**Provided material:**

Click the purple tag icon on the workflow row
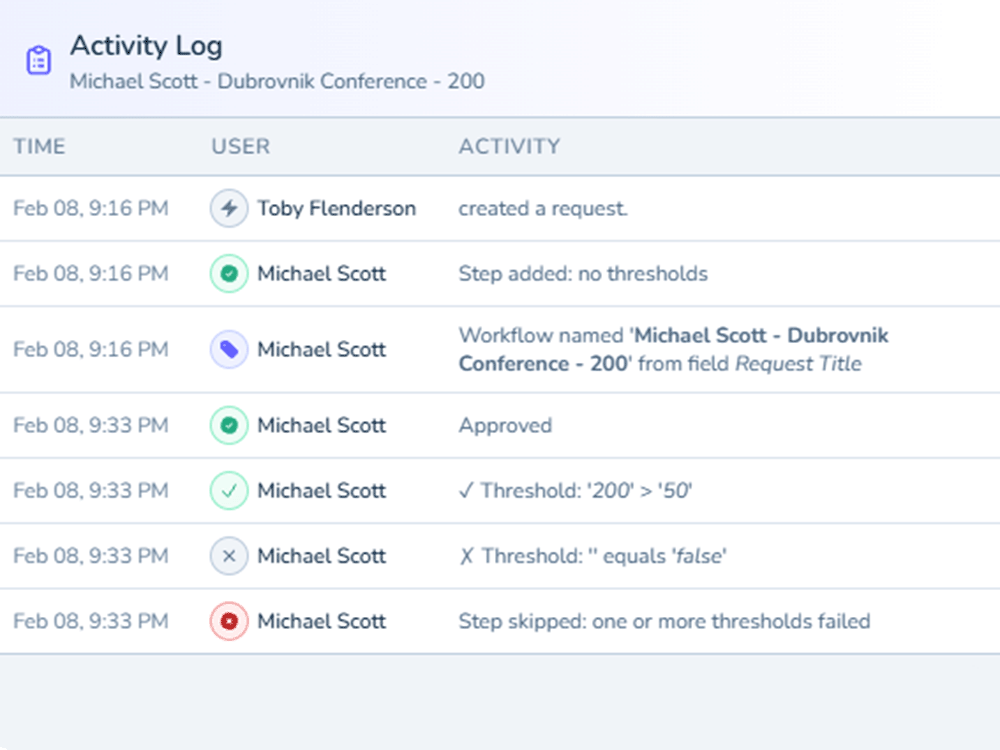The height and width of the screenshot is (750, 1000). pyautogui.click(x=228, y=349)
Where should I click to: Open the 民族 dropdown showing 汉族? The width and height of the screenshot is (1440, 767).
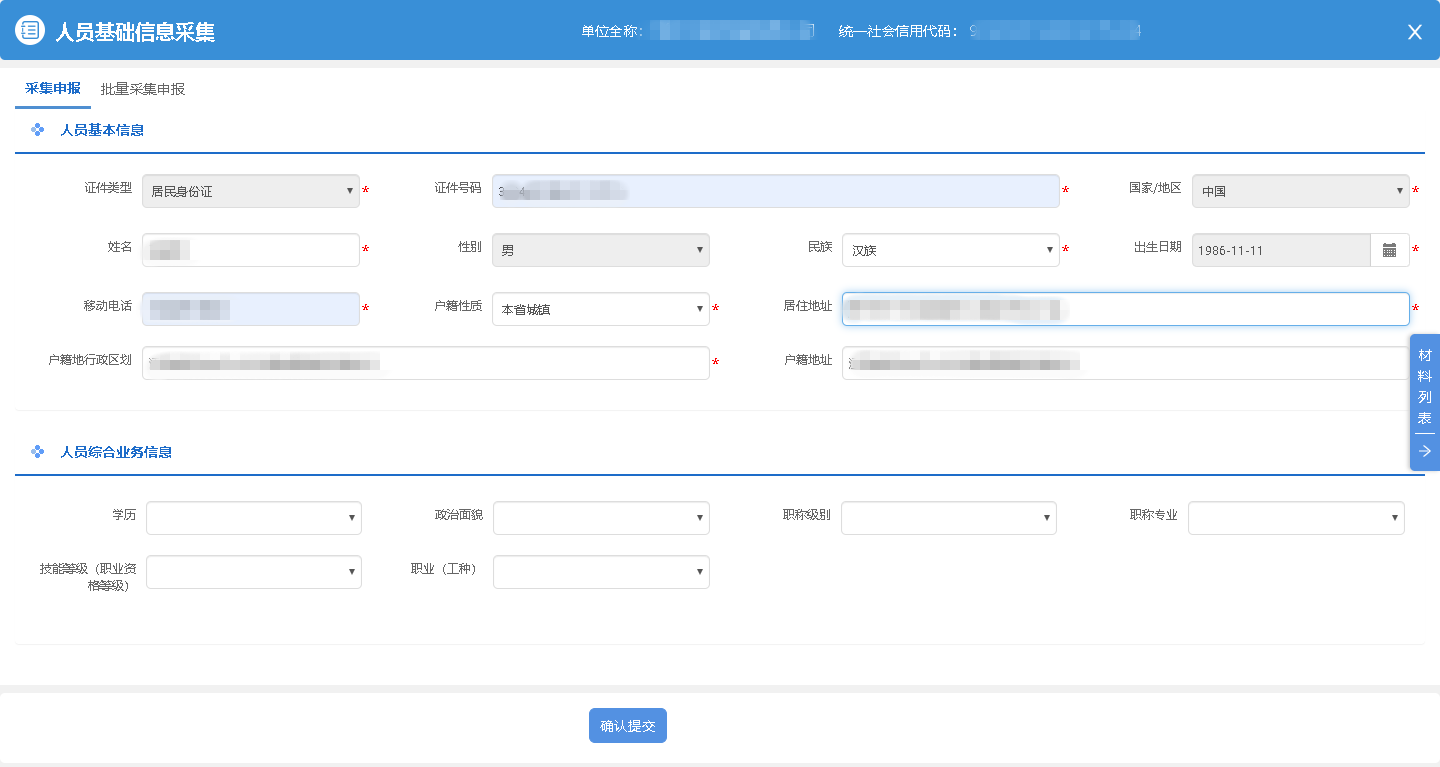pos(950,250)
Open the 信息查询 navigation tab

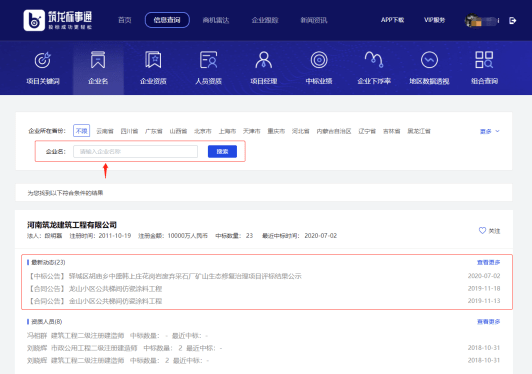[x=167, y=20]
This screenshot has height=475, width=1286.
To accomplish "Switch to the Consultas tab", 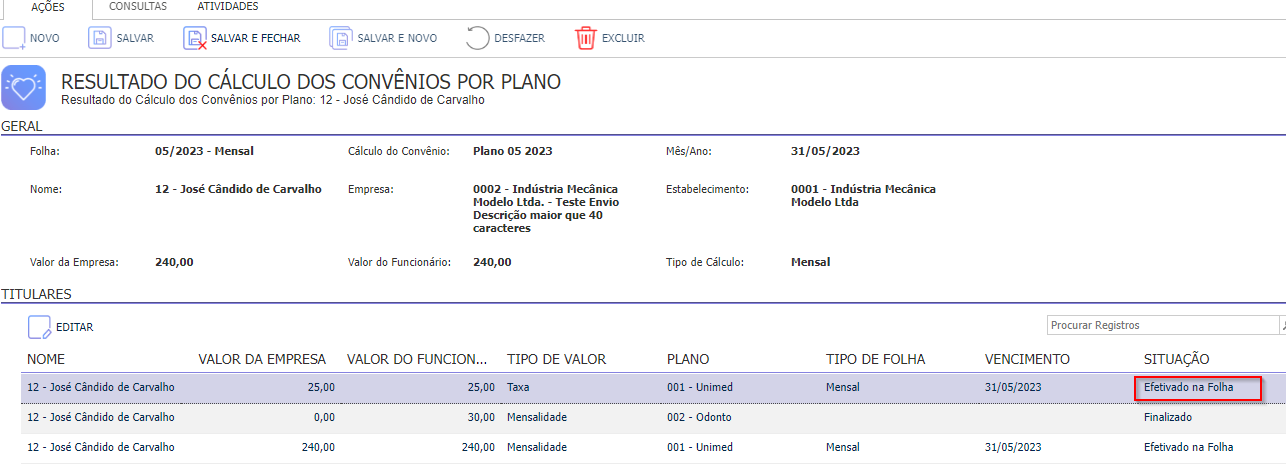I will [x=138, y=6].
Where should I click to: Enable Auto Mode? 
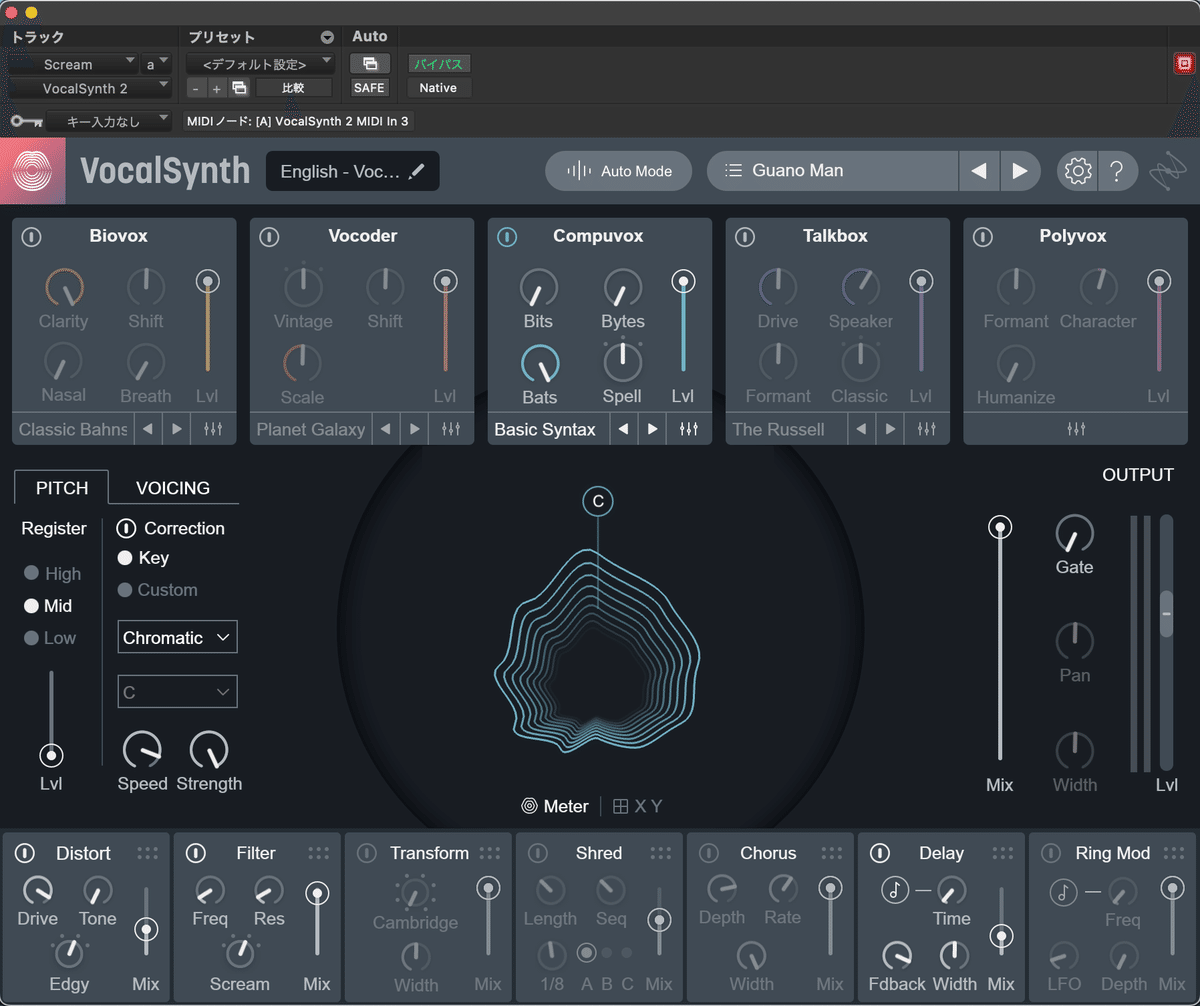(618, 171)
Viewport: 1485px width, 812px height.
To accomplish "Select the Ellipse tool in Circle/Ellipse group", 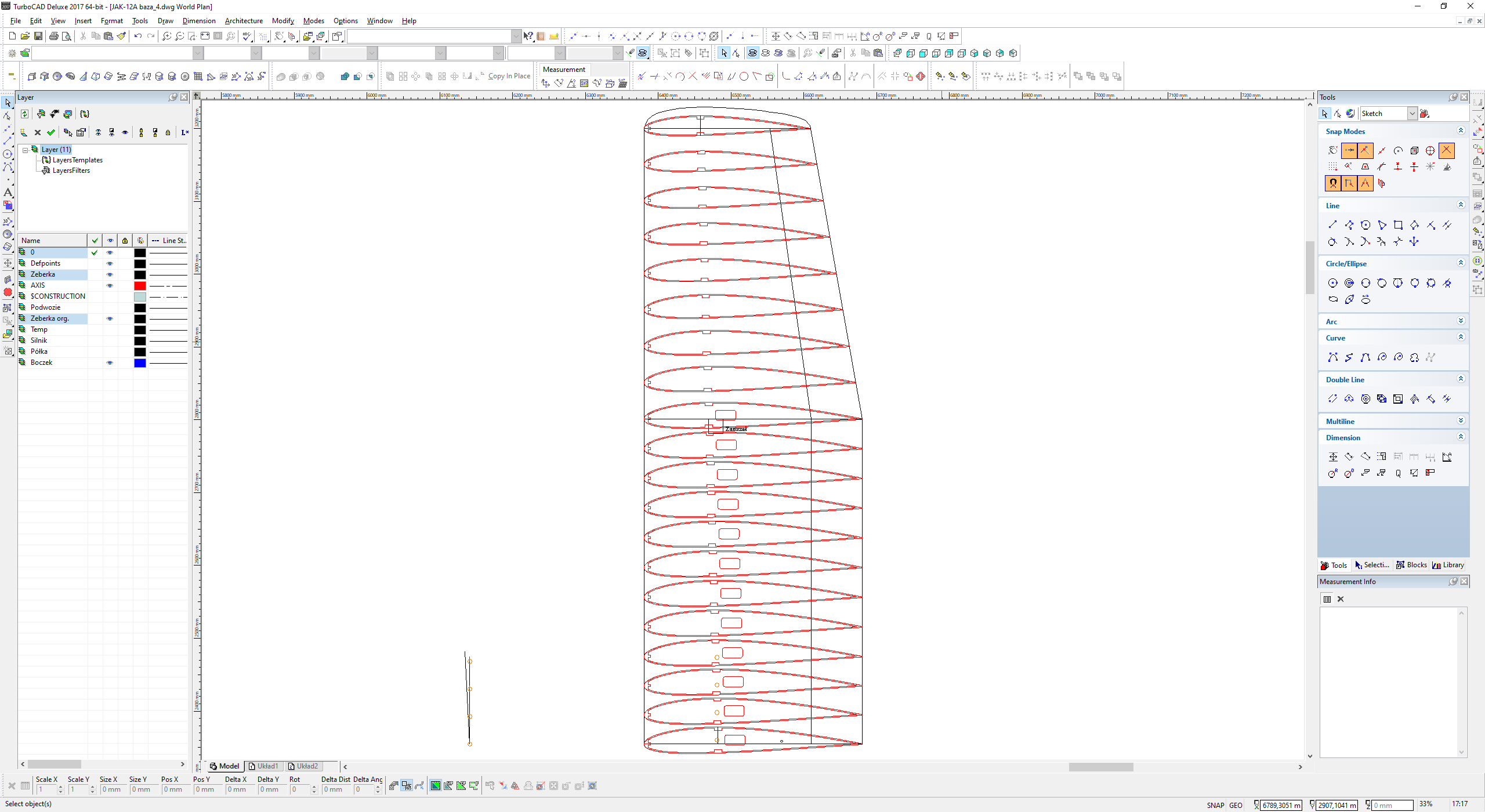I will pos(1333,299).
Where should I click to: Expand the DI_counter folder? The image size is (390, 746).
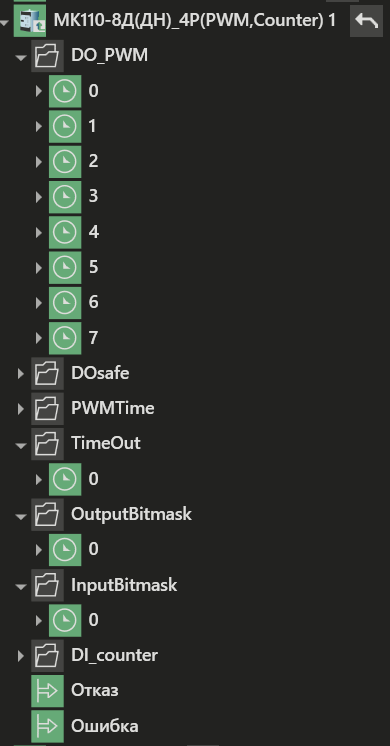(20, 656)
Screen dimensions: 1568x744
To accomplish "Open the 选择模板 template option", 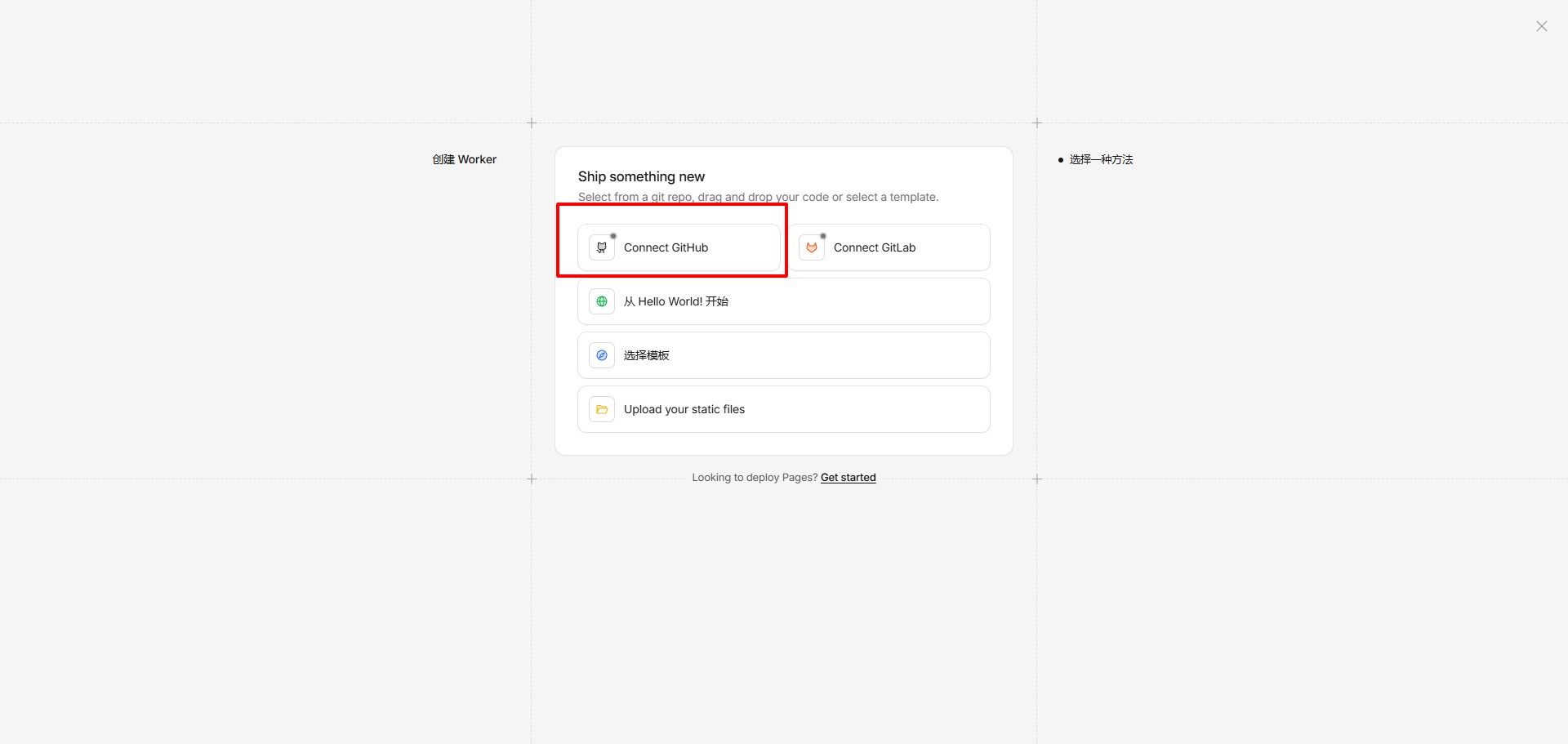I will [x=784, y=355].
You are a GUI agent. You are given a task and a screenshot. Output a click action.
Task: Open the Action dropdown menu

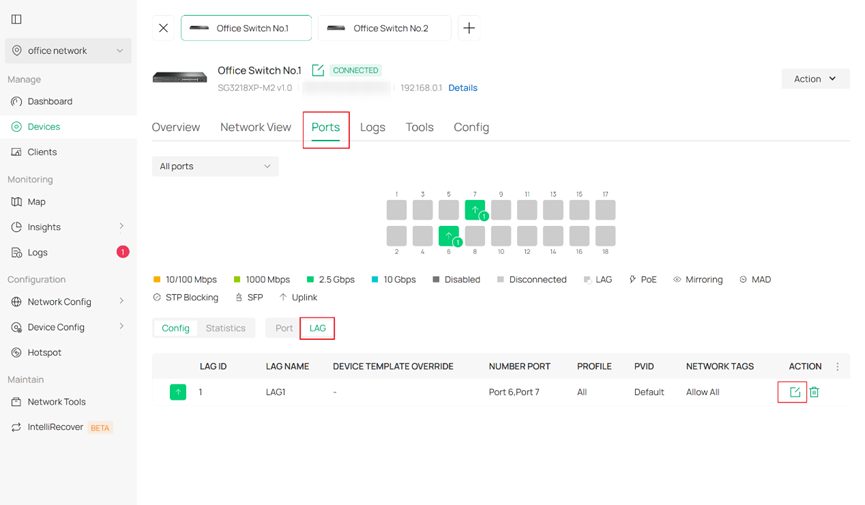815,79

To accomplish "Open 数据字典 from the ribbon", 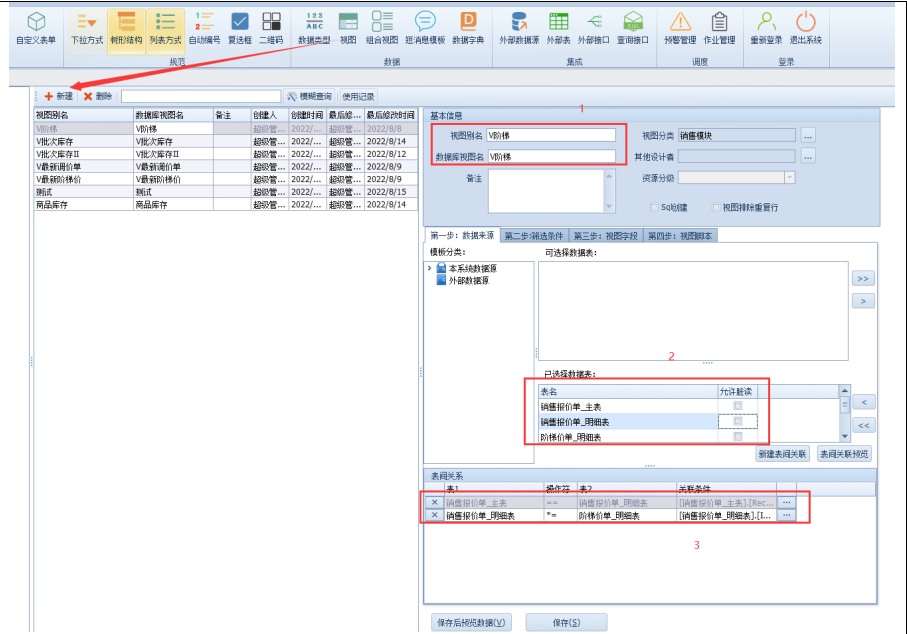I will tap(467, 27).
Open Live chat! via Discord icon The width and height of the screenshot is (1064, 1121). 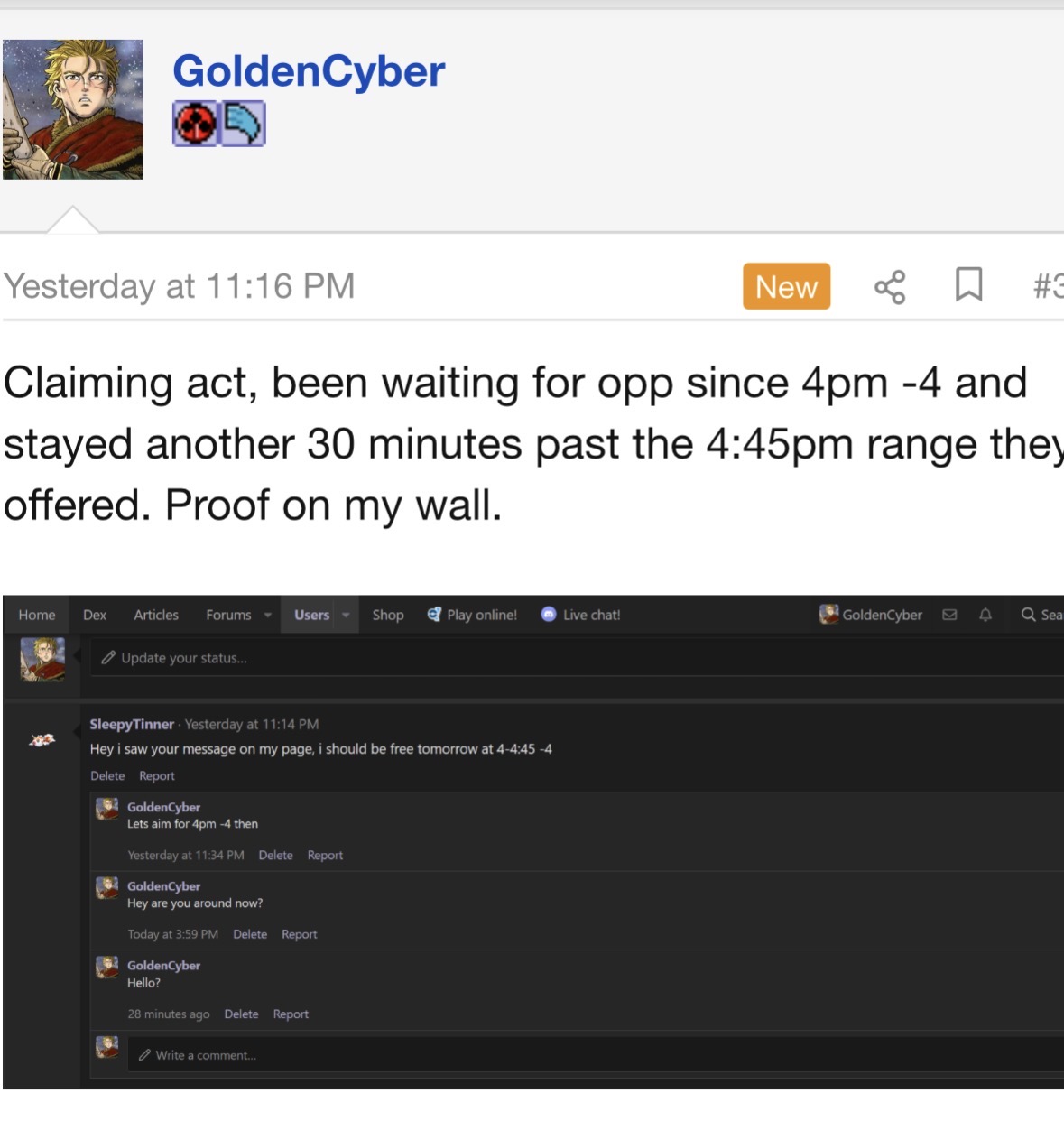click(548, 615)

**The exercise:** How many lines of the records contain the word "dropdown", with case counting? Give only the number.

**Completed task:** 2